**Given text**
********************

- Directed by: Jayaraj
- Written by: Satheesh-John
- Starring: Jayaram Remya Nambeesan Sai Kumar Innocent Cochin Haneefa Salim Kumar Jagathy Sreekumar
- Music by: Jaison J. Nair
- Release date: 25 August 2006;
- Country: India
- Language: Malayalam

= Aanachandam =

Aanachandam is a 2006 Indian Malayalam language film directed by Jayaraj and starring Jayaram, Remya Nambeesan (in her lead role debut), Sai Kumar, Innocent, Cochin Haneefa, Salim Kumar and Jagathy Sreekumar. It was released in 2006. The film was a commercial success and critically acclaimed. It ran for about 100 days in the central Kerala regions of Thrissur, Thripunithura and Ottappalam. It was released along with the movie Classmates during Onam holidays that year.

==Plot==
Aanachandam is about Krishna Prasad who is crazy about elephants. When he was a ten-year-old, his father had taken him to the village temple to attend a festival. An elephant which ran amok during the festival knocked the boy over, placed its front foot on the lad's chest, but then spared him.

********************

**Problem A**
According to the Aanachandam article, for about how long did the film run in the central Kerala regions?
**Problem B**
Reproduce word for word the passage of the Aanachandam article from "- Directed by: Jayaraj" to "holidays that year.".

**Dataset content**
********************

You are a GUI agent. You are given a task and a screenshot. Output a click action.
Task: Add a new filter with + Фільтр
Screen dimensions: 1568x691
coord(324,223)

********************

**Task result A**
About 100 days.

**Task result B**
- Directed by: Jayaraj
- Written by: Satheesh-John
- Starring: Jayaram Remya Nambeesan Sai Kumar Innocent Cochin Haneefa Salim Kumar Jagathy Sreekumar
- Music by: Jaison J. Nair
- Release date: 25 August 2006;
- Country: India
- Language: Malayalam

= Aanachandam =

Aanachandam is a 2006 Indian Malayalam language film directed by Jayaraj and starring Jayaram, Remya Nambeesan (in her lead role debut), Sai Kumar, Innocent, Cochin Haneefa, Salim Kumar and Jagathy Sreekumar. It was released in 2006. The film was a commercial success and critically acclaimed. It ran for about 100 days in the central Kerala regions of Thrissur, Thripunithura and Ottappalam. It was released along with the movie Classmates during Onam holidays that year.